Try it
Skip all pictures; return exactly the lines from the one containing "You are a computer-use" through the end of the data.

Supplied records
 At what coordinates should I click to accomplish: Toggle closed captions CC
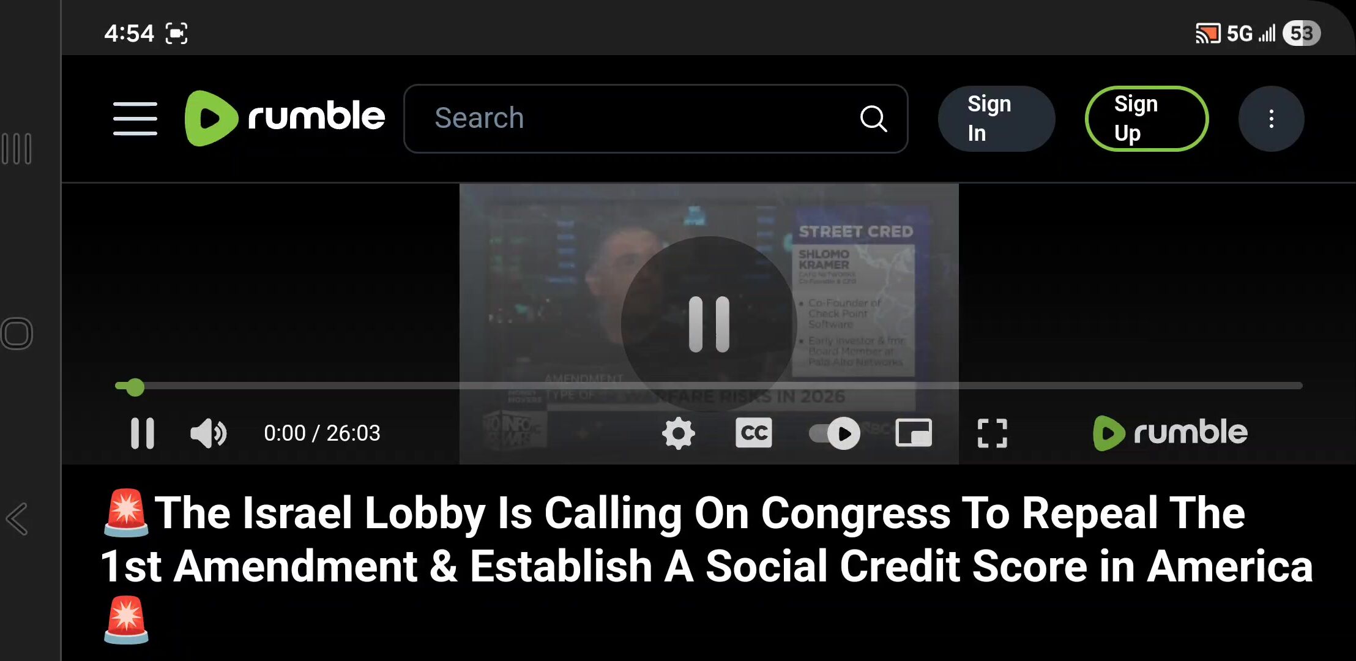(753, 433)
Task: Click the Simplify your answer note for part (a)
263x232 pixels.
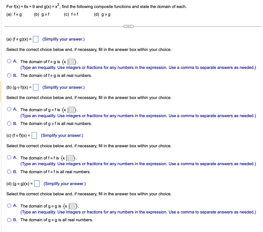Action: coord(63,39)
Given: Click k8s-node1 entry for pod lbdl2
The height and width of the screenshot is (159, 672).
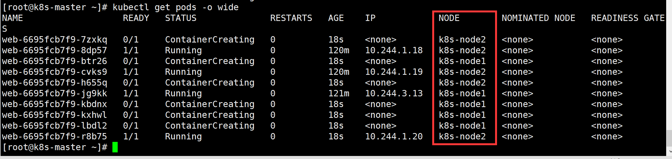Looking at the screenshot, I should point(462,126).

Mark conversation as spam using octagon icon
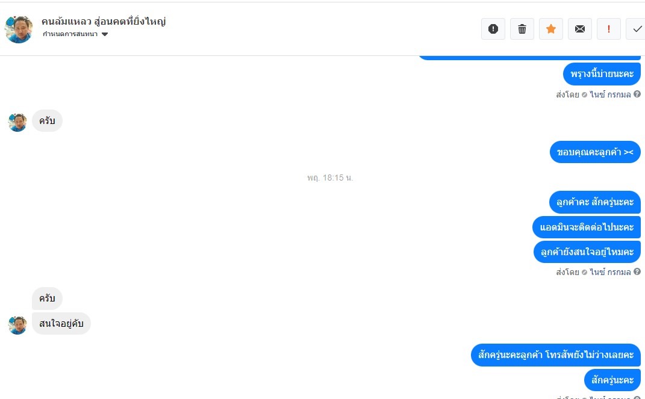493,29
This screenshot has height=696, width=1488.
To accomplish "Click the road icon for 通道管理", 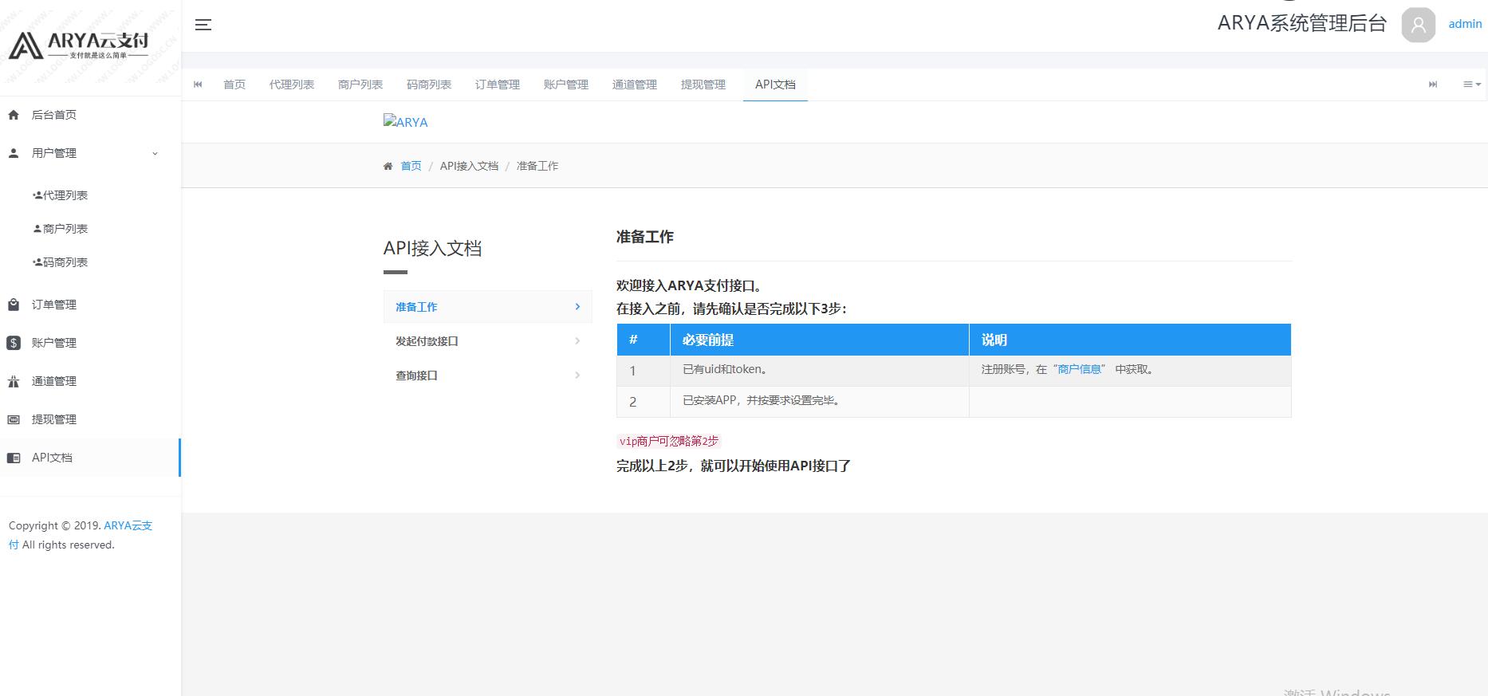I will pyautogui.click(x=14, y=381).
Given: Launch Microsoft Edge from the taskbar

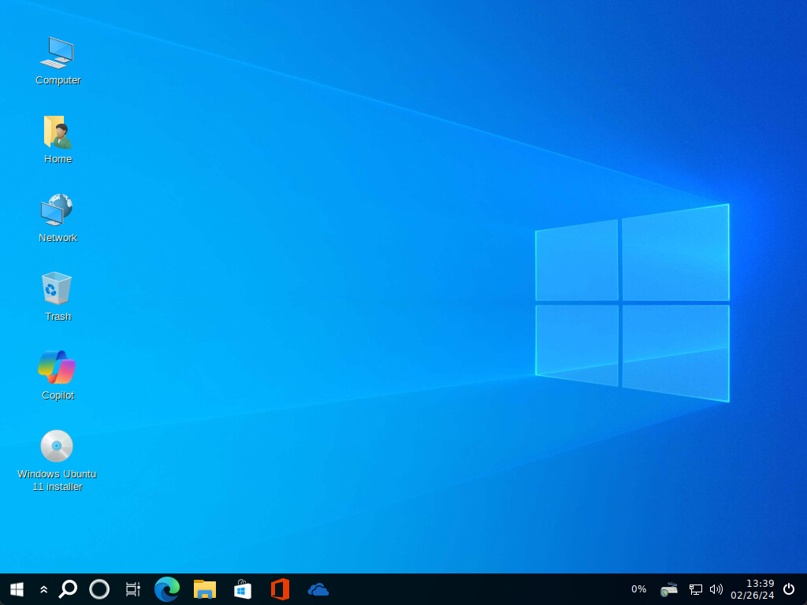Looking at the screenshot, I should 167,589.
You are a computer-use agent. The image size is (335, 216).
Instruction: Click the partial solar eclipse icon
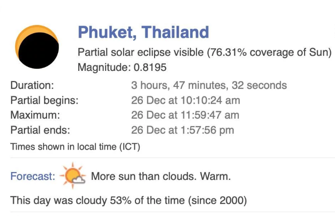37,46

Written response
You are a computer-use agent. The image size is (335, 216).
Instruction: Click the partial solar eclipse icon
37,46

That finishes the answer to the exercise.